Priscila estava em Éfeso quando conheceu Apolo. Eles tinham em comum o fato de serem judeu e judia e duas pessoas cultas. Apolo compartilhava com o público as coisas que aprendera sobre Jesus e ensinava às pessoas sobre ‘O Caminho’, de forma considerada corajosa, mas equivocada. Apolo convidava as pessoas para debater dentro da sinagoga (Atos 18. 24-28), mas seu discurso incluía apenas o conhecimento sobre o batismo de João. Inclinada a colaborar, Priscila convida Apolo para ir à sua casa e reafirma que o espaço de compreensão, ensino, ajustes e até alguma repreensão é no privado.

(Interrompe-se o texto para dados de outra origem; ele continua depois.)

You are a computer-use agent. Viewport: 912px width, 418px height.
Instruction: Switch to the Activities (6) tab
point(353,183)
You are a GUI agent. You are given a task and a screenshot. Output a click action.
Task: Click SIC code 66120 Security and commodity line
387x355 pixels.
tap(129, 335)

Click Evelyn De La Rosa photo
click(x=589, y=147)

Este é um princípio de liderança considerado fundamental. Quantas vezes presenciamos situações em que chefes considerados líderes fazem reprimendas ou alinhamentos duros na frente de um coletivo que seriam facilmente menos vexatórios se fossem feitos no privado. Lembra-se que para algumas pessoas a imagem e o lugar de autoridade é muito importante? Para algumas delas, um pouco de humilhação pública garante que essa autoridade seja reforçada. E mulheres sofrem em instituições machistas e que as desconsideram como indivíduos. É comum o mal estar, a dor de cabeça, a ida para chorar no banheiro. Na empresa ou na igreja, é triste que ainda aconteça.

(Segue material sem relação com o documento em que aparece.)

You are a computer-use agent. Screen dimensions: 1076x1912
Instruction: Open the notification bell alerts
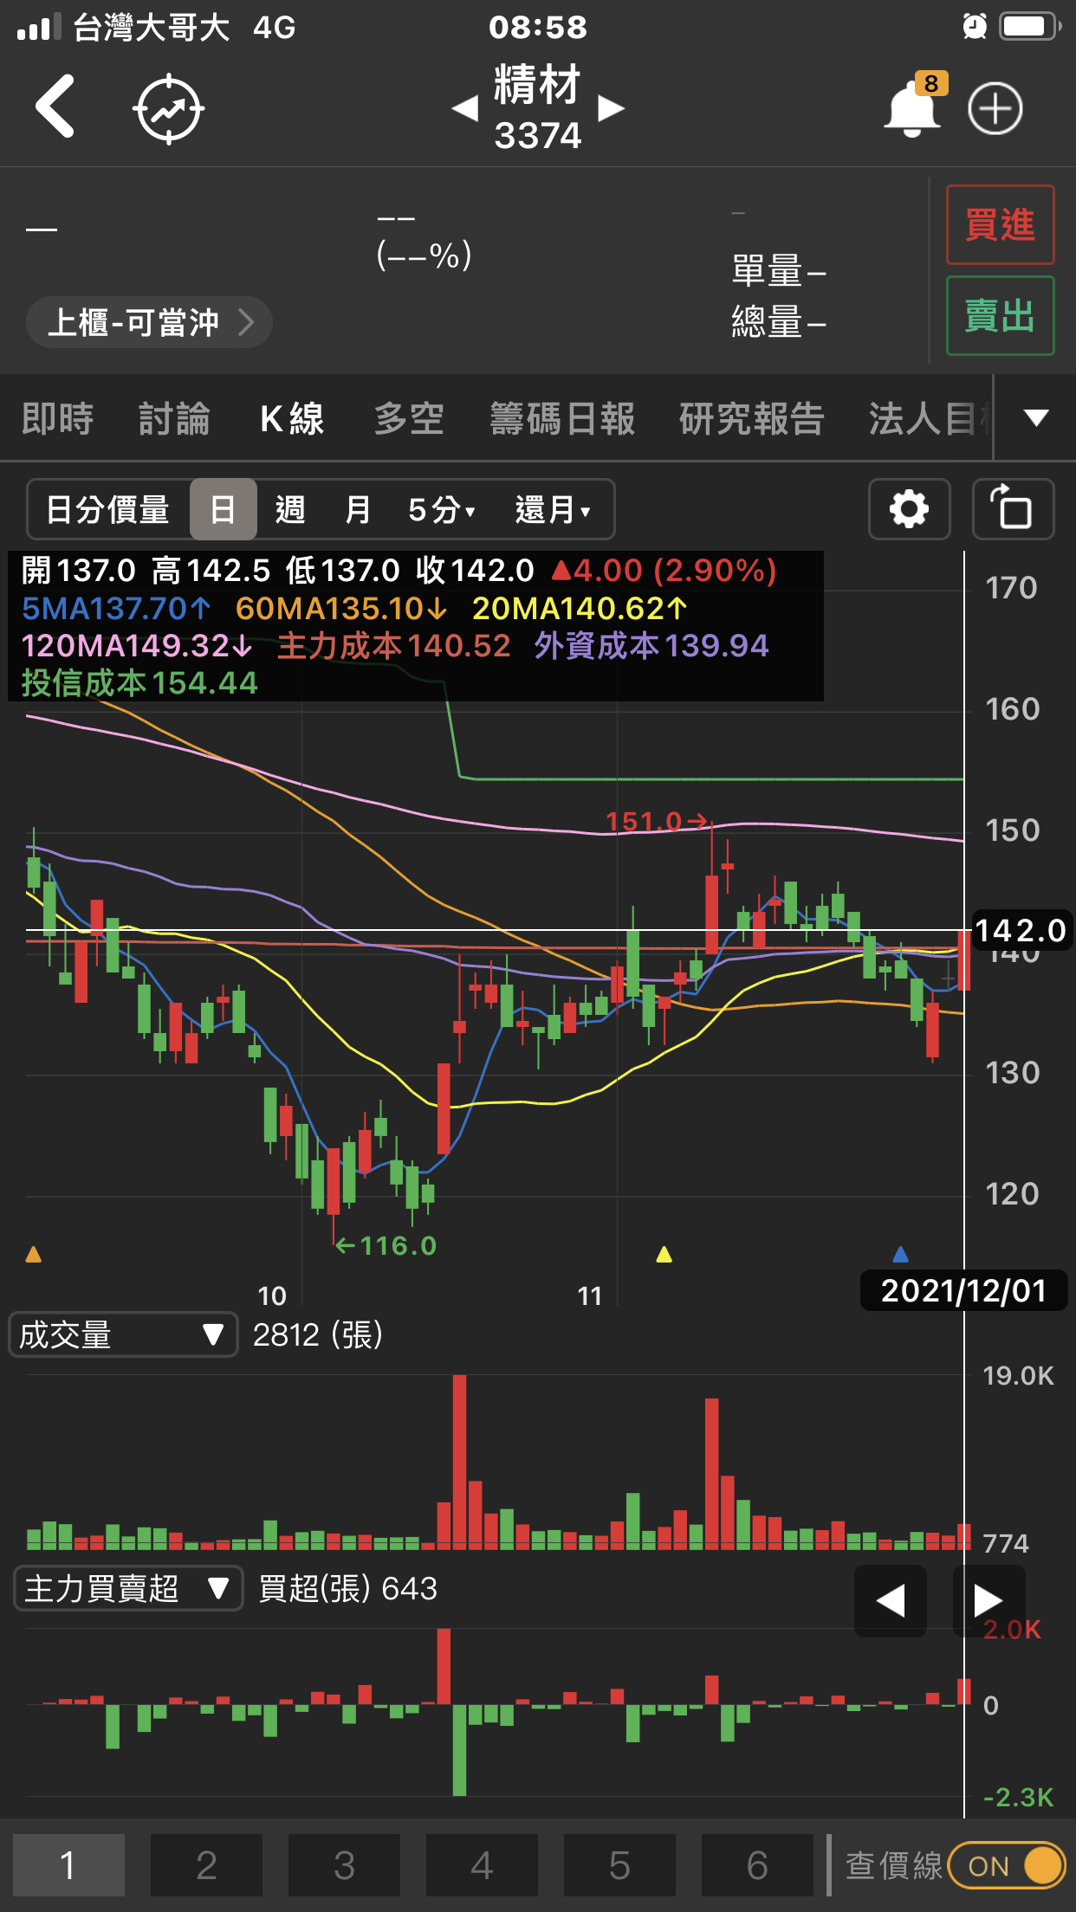click(911, 109)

Aprendemos com Priscila que, se a hospitalidade é um fundamento, ela pode ser utilizada também como ferramenta para o aprendizado, não apenas para o conforto. Se sentir à vontade e acolhida facilita o diálogo e faz com que ajustes, alinhamentos e até broncas, sejam recebidas e entendidas como parte do processo de crescimento. O resultado para Apolo foi positivo: recebeu encorajamento e continuou sua jornada como liderança. Imagino que o tempo passado na casa de Priscila o tenha mudado bastante, como é comum quando somos recebidas e cuidadas.

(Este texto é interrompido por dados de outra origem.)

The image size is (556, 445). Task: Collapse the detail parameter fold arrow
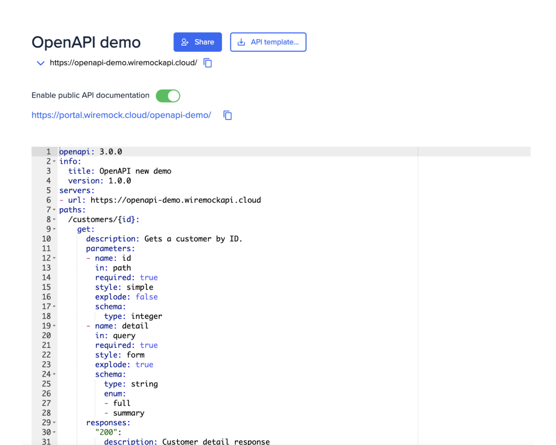coord(55,326)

Acredito que a vida de Priscila desafia a invisibilidade a partir do estabelecimento de uma liderança que nos ensina sobre igualdade, empatia e acolhimento. Ao mesmo tempo em que é necessário que os lugares sejam deslocados. Precisamos de mais mulheres liderando mulheres, e mais mulheres liderando homens e mulheres, assim como Priscila. O resultado pode ser homens e mulheres falando e se ouvindo, abastecendo copos, limpando banheiros, financiando cursos para outros homens e mulheres, sendo reconhecidas e reconhecidos como parte de uma comunidade que inclui e visibiliza em todos os lugares e apesar de qualquer posição.


Paloma Nascimento dos Santos é professora de Química, mulher negra e feminista interseccional. Pernambu-cana-de-açúcar.